I stood where a river poured out of a mountain-edged lake, rod raised high, feeling my jig swing downstream, then settle as it crossed an eddy line. Tap…tap…then a weightless instant. A big, bright coho burned out line, reversed course, then nothing. No matter. I had two good fish on the bank, and a hundred more lay within casting distance.
Across the channel, a wet crash announced company—a gorgeous, blond-tipped bear bounding through the shallows and grabbing a salmon of her own. The whir of the river, eagles keening, and the chatter of magpies layered over a depthless silence; slopes brushed with fall colors cradled the lake, about as perfect a scene of deep wilderness Alaska as anyone might imagine.
But if I’d stood there the previous August, rather than 2020, the ambiance would have been unrecognizable: hundreds of people around—van loads of cruise ship folks plying the road, hoping to glimpse a bear; anglers lined up and down the banks of this short, steep tidewater river; tripod-lugging photographers; boats working the lake; kids playing; the adjoining campgrounds and nearby lodges jammed full. This was, after all, Chilkoot Lake, several miles north of downtown Haines—one of the more accessible, spectacular, and popular bear viewing and fishing spots in southeast Alaska. But on this perfect fall-tinged afternoon, I had it all to myself.
Lockdown
The reason, of course, was the pandemic, and the accompanying shutdown of the 2020 tourist season—not just in Haines, but across the sweep of Alaska. None of the million-plus cruise ship visitors flowing through May into September; and Canadian border highway crossings closed to all but essential travel.

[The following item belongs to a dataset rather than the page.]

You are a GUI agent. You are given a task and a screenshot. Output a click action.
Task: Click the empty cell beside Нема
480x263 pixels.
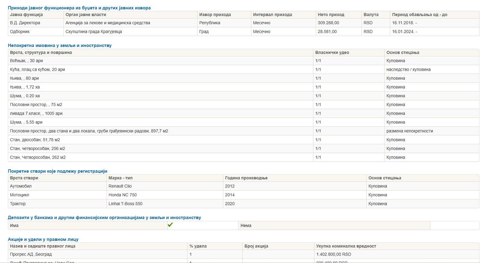click(454, 225)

Airports and the state ferry system remained open, but the state’s stringent testing and quarantine requirements, amplified by widespread, justified worry both from Alaskans and would-be visitors, had slowed all travel to a trickle. Many small communities across the state went into lockdown mode. As late as February 2020, the year had been forecast as a record-breaking tourist season, building on the success of 2019. But just like that, one of the Great Land’s largest economic engines, the tourism and visitor industry, shut down. Parks closed or scaled back; lodges, shuttered since the previous autumn, didn’t open; tours and transportation services, restaurants, hotels, galleries, souvenir shops, and so on went into hunker mode; and tens of thousands of people, including many seasonal workers like me, were out of work or cut to the bone.
Getting back to Haines for a month last fall had taken research, planning, and determination. While figuring where to get timely tests and wading through the rigmarole of rules and regulations was daunting, the trip itself proved downright eerie—ghost-town airports and scads of empty seats on normally packed flights; masked strangers, many of them visibly on edge, heads down, folded into themselves, just as I was. Then the weird-feeling testing line at the Juneau airport. But once I was waiting outside for a shuttle to the motel on a rain-spattered midnight, I knew I’d made the right call. Coming home has no price.
A Different Southeast
That said, I’d surely returned to a different southeast Alaska. I and my longtime friend, photographer Mark Kelley, wandered familiar but silent trails near Juneau’s Mendenhall Glacier. The parking lots normally thronged with buses and tourists sat empty, visitor center doors locked. In a normal August, Mark would have been signing books and calendars inside for hours for crowds of folks day after day, making a major chunk of his living. Instead, his office warehouse was stacked with unopened cases, ordered back in December in anticipation of sales that never came. Mark, arguably the most successful publisher and photographer in the state, admitted he was hanging by his fingernails. “We can make it until next year,” he sighed. “But another season like this, and we may be done.” The rows of shuttered businesses from Ketchikan to Fairbanks seem to echo his words.
Meanwhile, there are silver linings to the pandemic. Alaskans are thronging to the outdoors in seeming record numbers, enjoying the lack of helicopters clattering overhead or wakes cast by tour boats, less competition for fish, the extra elbow room on trails. Truly, it’s Alaska for Alaskans. And all the looming rural mega-projects that offer to exchange some of the finest wild country on the planet for fistfuls of cash—the Pebble Mine; the Ambler Mining Road; drilling for oil in the refuge; the Palmer Prospect mine at the head of the Chilkat River, proposed old-growth timber cuts on Prince of Wales Island, and more—are on pause. I’ll take more time to come to our senses any day, to reconsider and realize what the true riches of the Great Land are.
Mark serves as a poster child for hundreds of small- to medium-sized tourism-supported businesses statewide. Larger, more highly capitalized outfits, like flying services and tour boat companies, with millions of dollars in costs and equipment, are in equally tenuous shape. Work up to the cruise ship companies, with billions hanging in the breeze and revenues slashed, and you get a sense of the industrial scale of Alaska’s economic catastrophe, and the concentric circles radiating out into the world. How it all pans out remains to be seen; but worldwide, the hunger for the Great Land, the grandeur and freedom it symbolizes, seems whetted rather than diminished. Alaska offers hope, wide as the horizon. Like all of us, I have fingers crossed for the upcoming year, and years. We’ll all find out together.